Introduction: Pancreatic granuloma is rare. Caseating granuloma is usually caused by tuberculosis, while non-caseating granuloma is mainly secondary to systemic diseases such as sarcoidosis, rheumatoid arthritis, fungal infection, and Crohn’s disease. Idiopathic etiology can present a diagnostic challenge, requiring further investigation to differentiate it from malignancy. We present an interesting case of a patient who presented with a concern for a neuroendocrine tumor before diagnosing idiopathic non-caseating pancreatic granuloma.
Case Description/Methods: A 75-year-old female presented with left upper quadrant pain, chronic diarrhea, and palpitations. The physical exam was unremarkable. Workup was significant for elevated serum chromogranin 3,123 ng/ml, with mildly elevated urine metanephrines. Magnetic resonance imaging showed a stable 2.5 cm cystic lesion in the tail of the pancreas communicating with the main pancreatic duct and hypointense area in the tail. 68Ga DOTATATE scan was negative for neuroendocrine tumor. Endoscopic ultrasound showed a multi-cystic lesion in the tail of the pancreas with thick septations consistent with branch-duct intrapapillary mucinous neoplasm (BD-IPMN), and a 2.7 cm homogenous well-defined hypoechoic area in the tail of pancreas along with multiple enlarged peripancreatic lymph nodes (Image 1). Fine needle biopsy showed multiple non-caseating granulomas with benign pancreatic and lymphoid tissue. There was no evidence of malignancy, and stains for acid-fast bacilli, FITE stain, and fungal cultures were negative. A benign idiopathic etiology was concluded. At the 6-months follow-up, the patient was doing well.
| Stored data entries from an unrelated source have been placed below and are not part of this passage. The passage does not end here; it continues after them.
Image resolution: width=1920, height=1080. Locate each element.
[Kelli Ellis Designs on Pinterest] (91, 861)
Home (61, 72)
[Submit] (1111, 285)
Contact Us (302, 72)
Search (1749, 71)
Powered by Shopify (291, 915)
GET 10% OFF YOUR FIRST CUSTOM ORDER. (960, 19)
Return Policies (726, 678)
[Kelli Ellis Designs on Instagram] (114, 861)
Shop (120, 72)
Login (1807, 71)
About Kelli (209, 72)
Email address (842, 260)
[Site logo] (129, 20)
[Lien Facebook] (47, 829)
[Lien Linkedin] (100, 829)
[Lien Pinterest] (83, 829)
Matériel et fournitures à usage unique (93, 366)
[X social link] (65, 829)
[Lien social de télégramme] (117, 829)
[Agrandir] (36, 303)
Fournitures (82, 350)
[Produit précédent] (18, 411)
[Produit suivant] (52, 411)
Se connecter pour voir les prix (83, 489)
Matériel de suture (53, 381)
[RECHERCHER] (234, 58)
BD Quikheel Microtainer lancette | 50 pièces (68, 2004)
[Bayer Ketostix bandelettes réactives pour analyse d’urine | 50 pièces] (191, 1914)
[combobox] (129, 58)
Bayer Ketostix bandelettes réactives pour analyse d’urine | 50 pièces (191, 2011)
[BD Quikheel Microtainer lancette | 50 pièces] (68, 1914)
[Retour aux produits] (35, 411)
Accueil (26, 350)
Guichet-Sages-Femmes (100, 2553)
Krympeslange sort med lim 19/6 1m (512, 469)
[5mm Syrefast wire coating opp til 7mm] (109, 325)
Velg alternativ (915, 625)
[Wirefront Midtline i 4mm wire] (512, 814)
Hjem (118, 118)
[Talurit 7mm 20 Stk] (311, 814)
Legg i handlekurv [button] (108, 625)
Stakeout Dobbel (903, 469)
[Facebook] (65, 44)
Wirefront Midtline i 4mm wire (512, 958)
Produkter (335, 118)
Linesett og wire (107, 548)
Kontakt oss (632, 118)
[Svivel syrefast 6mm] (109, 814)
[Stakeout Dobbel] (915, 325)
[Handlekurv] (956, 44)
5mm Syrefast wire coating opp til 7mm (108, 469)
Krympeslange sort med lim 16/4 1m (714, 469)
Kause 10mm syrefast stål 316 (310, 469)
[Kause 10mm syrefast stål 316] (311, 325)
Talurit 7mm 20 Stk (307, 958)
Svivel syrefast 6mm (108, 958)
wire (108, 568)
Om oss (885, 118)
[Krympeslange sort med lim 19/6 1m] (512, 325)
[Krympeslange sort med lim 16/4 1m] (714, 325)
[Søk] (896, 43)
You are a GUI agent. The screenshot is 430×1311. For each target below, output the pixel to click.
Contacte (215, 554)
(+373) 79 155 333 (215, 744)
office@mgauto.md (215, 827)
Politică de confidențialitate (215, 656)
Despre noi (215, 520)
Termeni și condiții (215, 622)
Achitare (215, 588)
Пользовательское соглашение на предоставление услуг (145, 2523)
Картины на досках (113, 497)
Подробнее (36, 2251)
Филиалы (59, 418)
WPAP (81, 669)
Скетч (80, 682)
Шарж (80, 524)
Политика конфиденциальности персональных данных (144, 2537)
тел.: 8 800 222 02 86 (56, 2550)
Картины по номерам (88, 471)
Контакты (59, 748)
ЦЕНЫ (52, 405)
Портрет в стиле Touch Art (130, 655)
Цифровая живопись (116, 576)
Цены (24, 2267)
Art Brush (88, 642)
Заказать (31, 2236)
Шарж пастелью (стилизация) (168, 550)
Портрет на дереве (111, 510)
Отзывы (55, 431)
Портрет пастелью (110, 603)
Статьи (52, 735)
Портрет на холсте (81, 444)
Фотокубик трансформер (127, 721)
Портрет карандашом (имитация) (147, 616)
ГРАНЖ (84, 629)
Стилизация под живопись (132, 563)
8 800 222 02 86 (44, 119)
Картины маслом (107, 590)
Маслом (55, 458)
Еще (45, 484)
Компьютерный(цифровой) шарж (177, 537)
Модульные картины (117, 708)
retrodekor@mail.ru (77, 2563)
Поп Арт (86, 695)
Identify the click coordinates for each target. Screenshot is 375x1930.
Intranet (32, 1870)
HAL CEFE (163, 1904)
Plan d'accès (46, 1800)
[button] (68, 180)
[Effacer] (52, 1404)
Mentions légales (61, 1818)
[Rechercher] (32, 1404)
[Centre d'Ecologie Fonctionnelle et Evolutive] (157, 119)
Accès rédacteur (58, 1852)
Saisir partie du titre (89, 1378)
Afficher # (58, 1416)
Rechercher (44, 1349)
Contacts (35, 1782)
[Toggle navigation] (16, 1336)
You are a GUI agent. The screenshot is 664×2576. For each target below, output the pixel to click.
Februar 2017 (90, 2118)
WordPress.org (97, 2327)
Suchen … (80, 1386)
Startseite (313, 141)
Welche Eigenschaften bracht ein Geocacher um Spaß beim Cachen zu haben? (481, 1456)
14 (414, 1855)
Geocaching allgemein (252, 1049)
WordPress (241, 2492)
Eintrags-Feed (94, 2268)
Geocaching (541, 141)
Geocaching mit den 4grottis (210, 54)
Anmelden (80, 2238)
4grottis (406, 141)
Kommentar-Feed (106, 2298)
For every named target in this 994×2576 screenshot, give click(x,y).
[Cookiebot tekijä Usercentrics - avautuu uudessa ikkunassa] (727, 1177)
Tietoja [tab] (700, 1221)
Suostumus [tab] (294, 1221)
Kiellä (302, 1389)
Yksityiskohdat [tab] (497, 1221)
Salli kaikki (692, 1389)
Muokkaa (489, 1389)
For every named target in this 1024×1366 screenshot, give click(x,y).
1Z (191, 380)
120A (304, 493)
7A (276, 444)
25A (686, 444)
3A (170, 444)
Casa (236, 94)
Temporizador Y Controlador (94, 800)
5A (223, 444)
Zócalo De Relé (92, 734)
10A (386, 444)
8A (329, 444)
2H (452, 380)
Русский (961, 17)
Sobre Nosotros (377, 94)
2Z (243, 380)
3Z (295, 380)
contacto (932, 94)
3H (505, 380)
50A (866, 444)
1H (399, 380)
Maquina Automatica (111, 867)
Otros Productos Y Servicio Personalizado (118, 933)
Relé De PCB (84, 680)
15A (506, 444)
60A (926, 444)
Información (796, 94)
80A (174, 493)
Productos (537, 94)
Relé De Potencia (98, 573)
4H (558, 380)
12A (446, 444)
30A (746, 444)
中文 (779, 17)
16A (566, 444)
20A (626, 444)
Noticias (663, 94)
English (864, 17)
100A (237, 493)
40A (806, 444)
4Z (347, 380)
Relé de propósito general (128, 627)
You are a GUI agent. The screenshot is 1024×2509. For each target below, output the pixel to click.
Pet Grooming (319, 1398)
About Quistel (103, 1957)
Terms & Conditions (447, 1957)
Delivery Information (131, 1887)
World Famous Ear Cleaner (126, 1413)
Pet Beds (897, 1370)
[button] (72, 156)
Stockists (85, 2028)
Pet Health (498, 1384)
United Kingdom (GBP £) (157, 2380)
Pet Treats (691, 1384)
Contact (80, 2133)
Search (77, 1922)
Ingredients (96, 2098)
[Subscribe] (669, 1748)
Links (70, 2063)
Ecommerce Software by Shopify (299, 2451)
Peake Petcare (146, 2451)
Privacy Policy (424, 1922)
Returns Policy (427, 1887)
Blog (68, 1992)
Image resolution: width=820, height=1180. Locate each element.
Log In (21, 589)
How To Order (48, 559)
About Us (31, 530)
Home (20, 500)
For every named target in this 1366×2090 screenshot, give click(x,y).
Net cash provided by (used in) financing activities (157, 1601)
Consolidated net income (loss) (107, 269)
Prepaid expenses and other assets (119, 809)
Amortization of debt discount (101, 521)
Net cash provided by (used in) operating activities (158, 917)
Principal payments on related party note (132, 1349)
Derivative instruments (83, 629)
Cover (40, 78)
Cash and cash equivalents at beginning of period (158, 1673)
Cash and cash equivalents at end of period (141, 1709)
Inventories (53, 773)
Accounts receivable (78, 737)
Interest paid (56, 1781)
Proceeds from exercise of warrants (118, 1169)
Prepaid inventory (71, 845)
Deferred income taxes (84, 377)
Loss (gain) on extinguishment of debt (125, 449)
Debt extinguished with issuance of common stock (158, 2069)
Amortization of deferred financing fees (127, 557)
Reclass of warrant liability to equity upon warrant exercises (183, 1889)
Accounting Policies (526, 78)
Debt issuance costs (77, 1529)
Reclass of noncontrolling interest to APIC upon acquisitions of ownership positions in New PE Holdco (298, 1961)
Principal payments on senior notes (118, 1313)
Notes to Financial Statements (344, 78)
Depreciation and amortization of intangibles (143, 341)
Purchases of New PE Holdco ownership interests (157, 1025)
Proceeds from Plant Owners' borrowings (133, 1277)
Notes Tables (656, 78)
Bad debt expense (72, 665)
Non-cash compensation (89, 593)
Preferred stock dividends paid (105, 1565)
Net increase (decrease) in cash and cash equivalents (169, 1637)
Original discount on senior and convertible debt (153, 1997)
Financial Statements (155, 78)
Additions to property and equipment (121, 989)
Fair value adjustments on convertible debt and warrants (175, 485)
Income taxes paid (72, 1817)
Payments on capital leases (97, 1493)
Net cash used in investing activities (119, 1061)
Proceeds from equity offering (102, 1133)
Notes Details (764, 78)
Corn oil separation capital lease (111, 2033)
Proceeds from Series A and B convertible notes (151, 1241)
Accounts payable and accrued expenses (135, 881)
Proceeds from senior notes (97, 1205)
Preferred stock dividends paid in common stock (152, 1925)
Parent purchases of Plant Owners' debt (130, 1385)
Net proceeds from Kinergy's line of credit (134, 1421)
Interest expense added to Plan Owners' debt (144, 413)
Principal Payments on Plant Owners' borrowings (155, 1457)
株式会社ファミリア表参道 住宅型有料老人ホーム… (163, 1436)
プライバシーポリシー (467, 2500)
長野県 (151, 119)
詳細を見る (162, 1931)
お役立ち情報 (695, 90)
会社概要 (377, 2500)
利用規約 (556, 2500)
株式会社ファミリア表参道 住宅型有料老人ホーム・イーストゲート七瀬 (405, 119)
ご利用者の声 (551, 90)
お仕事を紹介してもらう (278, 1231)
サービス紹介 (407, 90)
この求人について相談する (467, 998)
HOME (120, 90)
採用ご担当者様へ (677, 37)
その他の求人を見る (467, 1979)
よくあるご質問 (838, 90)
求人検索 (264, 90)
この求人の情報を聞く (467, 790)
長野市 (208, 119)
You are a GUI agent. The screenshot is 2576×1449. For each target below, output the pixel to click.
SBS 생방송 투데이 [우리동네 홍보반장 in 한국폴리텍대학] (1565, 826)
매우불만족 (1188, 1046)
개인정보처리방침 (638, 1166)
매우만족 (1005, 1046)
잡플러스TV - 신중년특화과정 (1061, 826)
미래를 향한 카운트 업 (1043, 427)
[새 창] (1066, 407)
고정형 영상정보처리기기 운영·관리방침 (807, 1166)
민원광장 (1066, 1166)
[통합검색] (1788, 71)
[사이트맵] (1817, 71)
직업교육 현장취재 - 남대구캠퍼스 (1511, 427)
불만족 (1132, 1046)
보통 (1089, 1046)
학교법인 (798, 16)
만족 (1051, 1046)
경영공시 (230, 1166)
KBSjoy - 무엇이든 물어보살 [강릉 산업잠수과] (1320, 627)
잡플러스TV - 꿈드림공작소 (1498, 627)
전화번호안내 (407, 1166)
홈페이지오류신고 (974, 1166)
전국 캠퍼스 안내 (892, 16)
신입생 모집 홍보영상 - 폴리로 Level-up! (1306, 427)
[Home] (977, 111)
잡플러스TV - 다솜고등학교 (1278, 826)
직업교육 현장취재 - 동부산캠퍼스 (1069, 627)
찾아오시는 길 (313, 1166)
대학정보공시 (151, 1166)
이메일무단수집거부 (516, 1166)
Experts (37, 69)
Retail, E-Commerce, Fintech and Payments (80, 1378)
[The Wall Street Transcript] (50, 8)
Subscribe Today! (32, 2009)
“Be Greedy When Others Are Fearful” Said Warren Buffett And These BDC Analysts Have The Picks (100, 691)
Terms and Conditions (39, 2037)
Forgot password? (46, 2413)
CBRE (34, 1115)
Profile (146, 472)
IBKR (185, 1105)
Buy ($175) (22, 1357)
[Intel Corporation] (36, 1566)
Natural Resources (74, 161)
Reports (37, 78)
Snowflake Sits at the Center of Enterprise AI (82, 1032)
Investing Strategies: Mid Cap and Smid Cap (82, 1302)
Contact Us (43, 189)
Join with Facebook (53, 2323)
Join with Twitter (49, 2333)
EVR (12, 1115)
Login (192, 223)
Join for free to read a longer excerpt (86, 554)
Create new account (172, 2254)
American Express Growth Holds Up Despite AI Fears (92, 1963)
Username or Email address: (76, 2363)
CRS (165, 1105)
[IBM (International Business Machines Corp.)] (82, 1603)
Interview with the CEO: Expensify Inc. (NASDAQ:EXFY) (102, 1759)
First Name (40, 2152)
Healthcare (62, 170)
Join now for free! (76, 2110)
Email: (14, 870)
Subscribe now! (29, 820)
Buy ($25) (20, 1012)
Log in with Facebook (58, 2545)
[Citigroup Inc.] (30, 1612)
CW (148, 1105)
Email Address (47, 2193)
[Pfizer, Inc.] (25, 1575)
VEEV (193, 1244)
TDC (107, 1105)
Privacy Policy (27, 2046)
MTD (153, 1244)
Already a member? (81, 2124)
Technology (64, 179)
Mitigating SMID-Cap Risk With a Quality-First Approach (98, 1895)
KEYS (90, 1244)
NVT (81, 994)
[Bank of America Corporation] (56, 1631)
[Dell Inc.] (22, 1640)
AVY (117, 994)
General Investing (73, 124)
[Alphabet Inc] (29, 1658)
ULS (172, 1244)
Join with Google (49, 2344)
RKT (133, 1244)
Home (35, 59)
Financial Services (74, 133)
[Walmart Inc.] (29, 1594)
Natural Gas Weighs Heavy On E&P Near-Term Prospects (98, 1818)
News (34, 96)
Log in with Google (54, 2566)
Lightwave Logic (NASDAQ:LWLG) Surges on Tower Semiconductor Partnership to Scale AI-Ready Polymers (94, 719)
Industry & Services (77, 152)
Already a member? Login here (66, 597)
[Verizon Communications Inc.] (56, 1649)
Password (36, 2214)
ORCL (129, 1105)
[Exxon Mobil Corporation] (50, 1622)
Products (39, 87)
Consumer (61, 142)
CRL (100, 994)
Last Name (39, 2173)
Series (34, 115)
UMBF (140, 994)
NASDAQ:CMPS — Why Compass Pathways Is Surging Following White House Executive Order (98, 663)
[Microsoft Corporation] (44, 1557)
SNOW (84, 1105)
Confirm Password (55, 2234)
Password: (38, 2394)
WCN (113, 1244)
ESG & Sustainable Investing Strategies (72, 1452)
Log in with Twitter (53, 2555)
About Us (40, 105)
Discussion: Non-caseating pancreatic granuloma has been described in a few case reports. Sarcoidosis was the most common cause, followed by rheumatoid arthritis and Crohn’s disease. Other cases were associated with granulomatosis with polyangiitis (formerly Wegener's granulomatosis), xanthogranulomatous disease, insulin-dependent diabetes mellitus, or foreign body (Talc). Patients may present with epigastric pain, sometimes associated with weight loss, jaundice, fever, or nausea. Further workup and sampling, or even surgery, might be necessary before reaching a solid diagnosis and ruling out malignancy. Therefore, it is essential to rule out other etiologies before confirming the diagnosis of idiopathic pancreatic non-caseating granuloma.